DATA FOR PROCESSING:
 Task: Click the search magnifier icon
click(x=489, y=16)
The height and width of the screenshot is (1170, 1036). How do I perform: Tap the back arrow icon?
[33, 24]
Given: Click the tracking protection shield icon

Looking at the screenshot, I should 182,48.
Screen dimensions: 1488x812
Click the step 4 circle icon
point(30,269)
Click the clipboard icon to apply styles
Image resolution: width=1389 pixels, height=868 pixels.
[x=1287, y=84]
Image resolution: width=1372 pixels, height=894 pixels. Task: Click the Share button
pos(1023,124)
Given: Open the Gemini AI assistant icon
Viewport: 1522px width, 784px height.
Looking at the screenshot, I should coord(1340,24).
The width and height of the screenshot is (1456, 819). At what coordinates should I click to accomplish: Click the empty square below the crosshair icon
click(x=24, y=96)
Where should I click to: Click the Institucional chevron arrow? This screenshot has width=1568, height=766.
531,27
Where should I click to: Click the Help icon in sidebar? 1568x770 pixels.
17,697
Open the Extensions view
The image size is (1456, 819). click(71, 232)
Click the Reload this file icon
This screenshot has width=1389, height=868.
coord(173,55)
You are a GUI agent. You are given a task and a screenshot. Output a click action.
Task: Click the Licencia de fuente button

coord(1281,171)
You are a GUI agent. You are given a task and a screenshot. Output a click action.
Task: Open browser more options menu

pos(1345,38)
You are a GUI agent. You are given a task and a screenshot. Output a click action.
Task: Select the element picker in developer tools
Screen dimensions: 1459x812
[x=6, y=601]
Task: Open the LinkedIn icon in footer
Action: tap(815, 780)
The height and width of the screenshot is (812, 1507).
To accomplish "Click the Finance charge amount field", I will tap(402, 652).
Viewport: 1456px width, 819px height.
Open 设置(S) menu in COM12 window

AIM OF THE TASK:
Beginning with the line that holds "Where should I click to: Click the Help", please return every line through the end of the data, exactly as written.

RESPONSE:
Where should I click to: Click the Help icon in sidebar? 1568x770 pixels.
17,697
Open the Extensions view
The image size is (1456, 819). click(71, 232)
Click the Reload this file icon
This screenshot has width=1389, height=868.
coord(173,55)
You are a GUI agent. You are given a task and a screenshot. Output a click action.
Task: Click the Licencia de fuente button

coord(1281,171)
You are a GUI agent. You are given a task and a screenshot. Output a click action.
Task: Open browser more options menu

pos(1345,38)
You are a GUI agent. You are given a task and a screenshot. Output a click action.
Task: Select the element picker in developer tools
Screen dimensions: 1459x812
[x=6, y=601]
Task: Open the LinkedIn icon in footer
Action: tap(815, 780)
The height and width of the screenshot is (812, 1507).
To accomplish "Click the Finance charge amount field", I will tap(402, 652).
Viewport: 1456px width, 819px height.
Open 设置(S) menu in COM12 window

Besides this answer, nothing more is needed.